かわいらしいと形容すべき千鶴の顔は、はっきりと絶望を浮かべていた。

かつての彼女が少女の頃から土方の背中を追いかけていた。
山南は人と人の係わり、その心配りの方向を見定めるのは得意だった。職務と興味本位から、不幸な形で新選組に身を寄せることになった千鶴の心の変遷も観察していたことを覚えている。

結論からいえば、最初から彼女の目はただ一人、土方歳三に向かっていたように思う。

はじめから恋をするには些か不穏な出会いだったが、土方は心身共に華のある男だった。表向き土方付きの小姓となったこともあって、彼女は特に土方の言葉をよく聞き、彼の背中から多くのことを吸収していた。
一方で、数年間に及ぶ決して短くない時間を過ごしてゆくなかで、彼女は頼りない医師の娘から、凛とした江戸生まれの女性へと成長していった。

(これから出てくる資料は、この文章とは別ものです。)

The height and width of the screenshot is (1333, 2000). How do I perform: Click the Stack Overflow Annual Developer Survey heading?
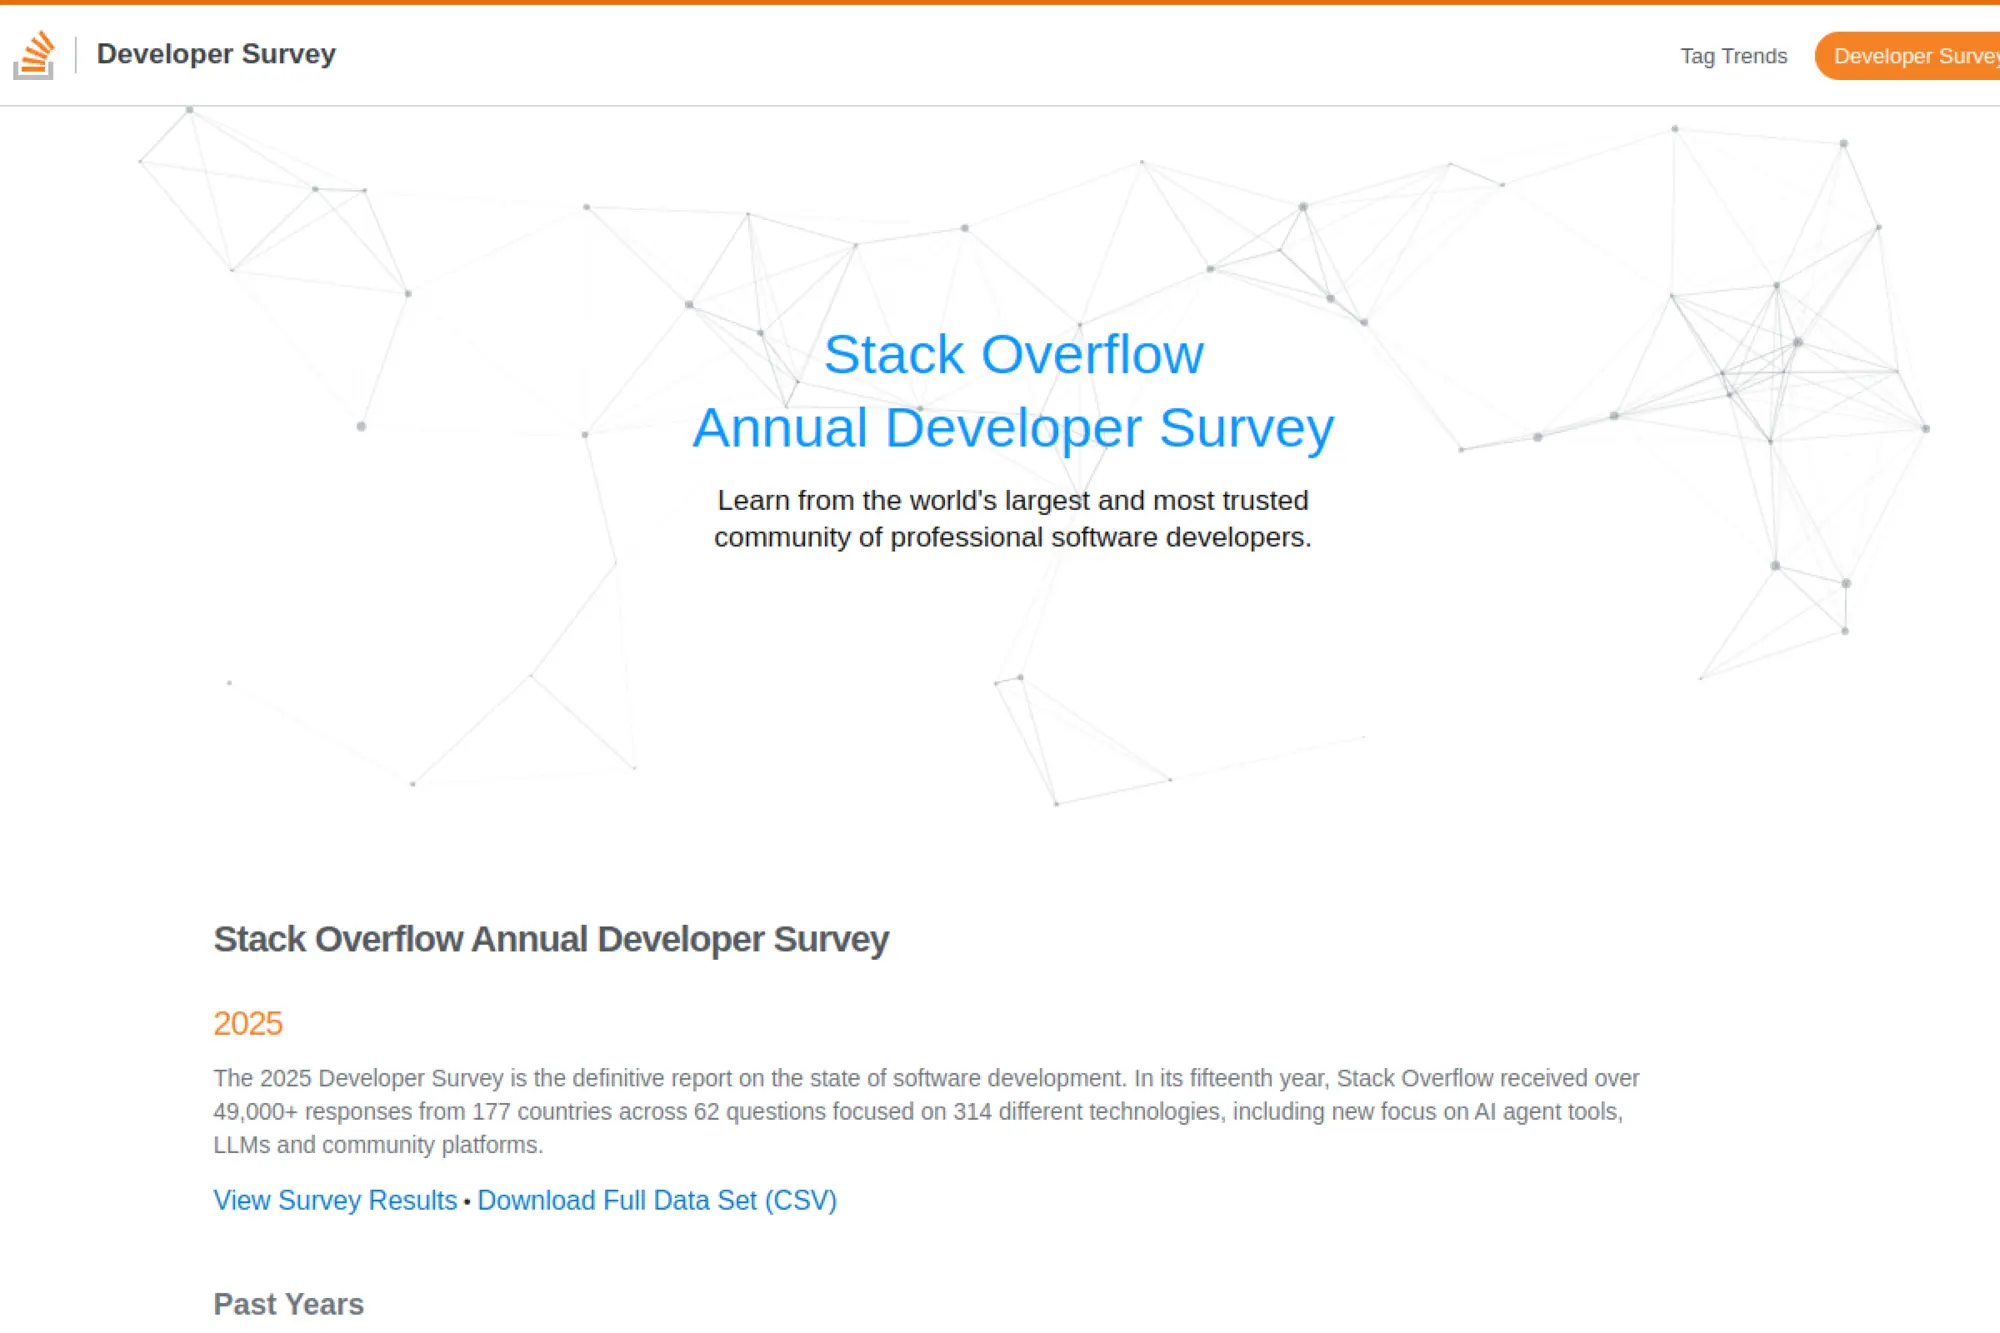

そんな千鶴を、忙しない生き方をしていた土方も傍から離す真似はしなかった。下世話な意味ではなく、土方が千鶴を女にしたようなものだ。

山南の記憶では、仙台で彼が言切れる瞬間も千鶴は土方と共に在った。
史実では土方は北の五稜郭で散ったことになっている。千鶴の名は当然、表の記録には残っていない。
だから、二人がどのような最期を迎えたのか、それは今となっては、彼女しか知らないことだ。

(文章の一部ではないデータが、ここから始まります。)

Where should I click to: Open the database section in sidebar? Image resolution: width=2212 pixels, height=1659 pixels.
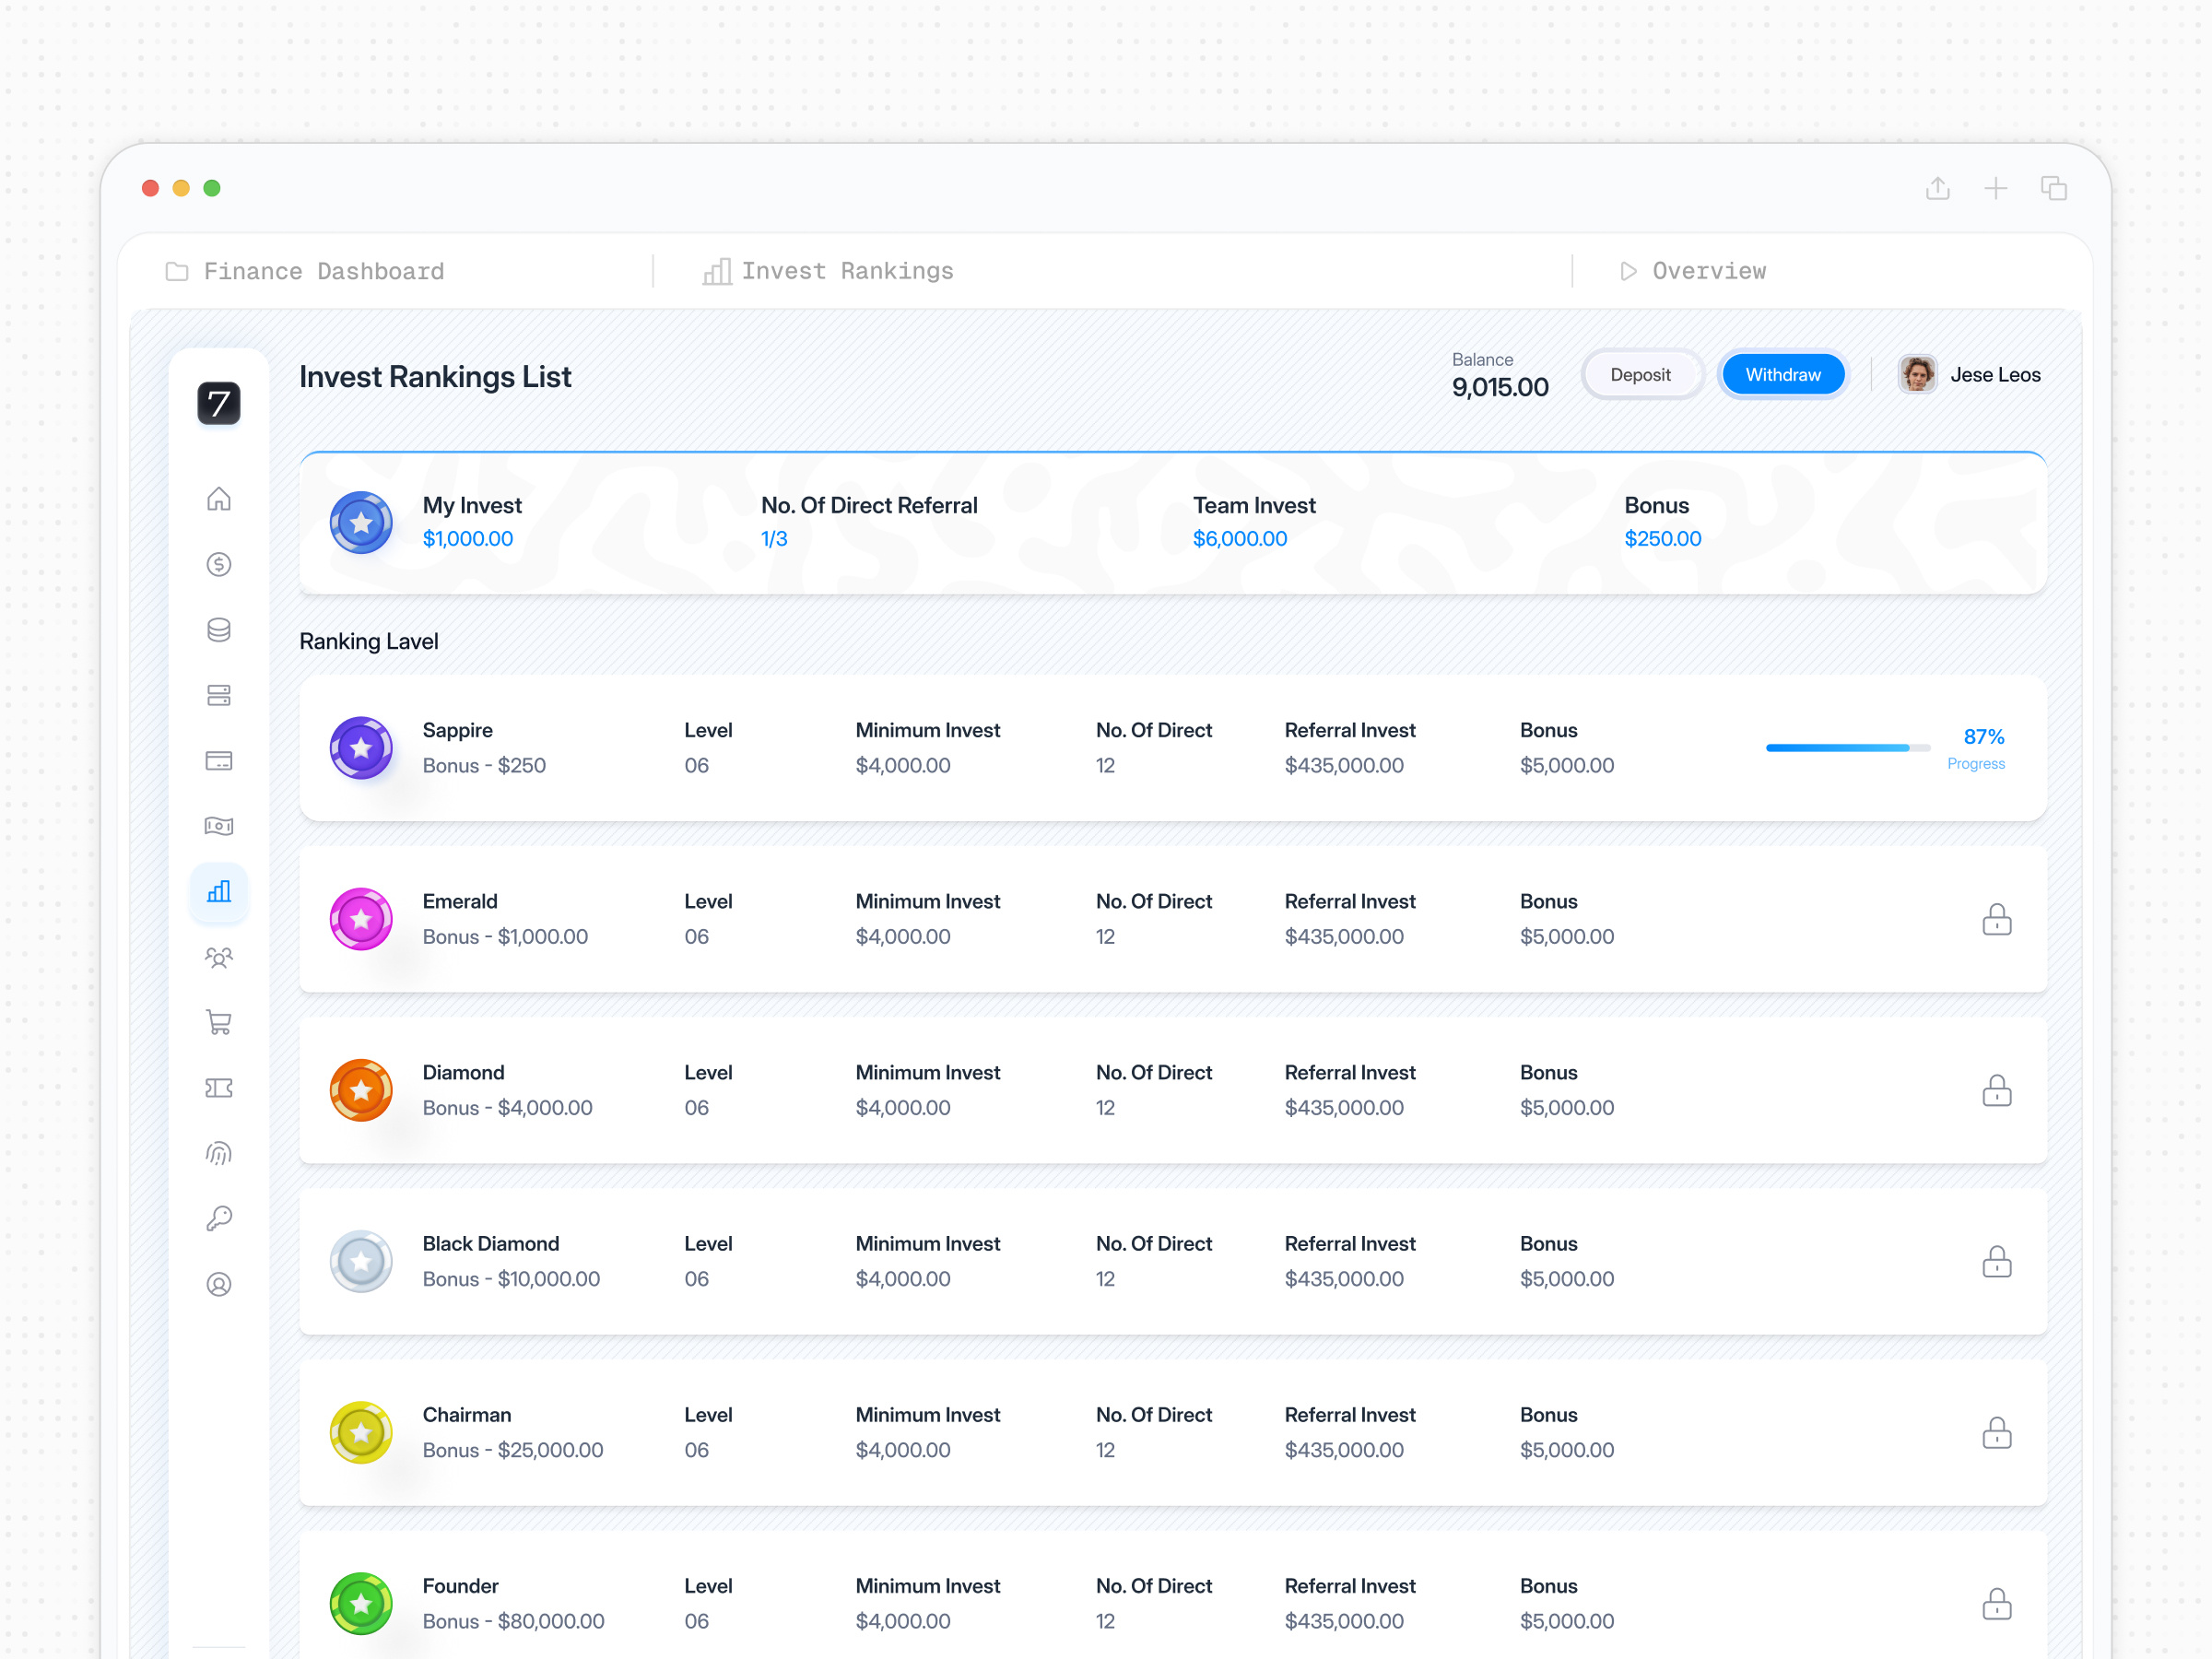(219, 629)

「私だとて、何もしなかった訳ではないのですよ。思い出してはもらえないかと苦心した時期もあったのです。修学旅行を京都にしたり、土方君を函館出張にむかわせたり、変若水を模した栄養ドリンクを開発して近藤校長以下、各位に配布してみたりと…非常に残念なことですが、どうも反応が薄くて」

山南は千鶴に向かって微笑みかけた。
千鶴は彼の言葉に目を丸くして、それから声を上げて笑った。

「お変わりないんですね」
「なにがですか?」
「面倒見が良いところ」
「ええ、性分なのかもしれません」

その時、外のグラウンドからワァワァ騒ぐ声が響いた。一陣の風が吹き、土埃に苦心しているらしい。
春の強い風はそのまま、桜の花弁を一斉に空高く舞い上げる。
高く遠く飛ぶ花弁は開け放したままの窓から勢いよく入り込み、やがて、はらり、ひらりと落ちてくる。
千鶴が身を屈めた。床に落ちた薄紅の1枚を拾い上げた。宝物のように、両手で大切そうに包み込む。

「…君はいま、幸せですか?」
「はい。たぶん、きっと」

何故、そんな質問をしたのか。
理由も訊かず、千鶴は答えた。そして。

「山南"先生"は?」

千鶴のその問いに、山南は答えなかった。
ただ、遠い昔と同じように、自嘲めいた声音で呟いた。

「桜はもう、終わりですね」

山南敬介は思う。
真実、この世は泡沫、夢のような場所だと。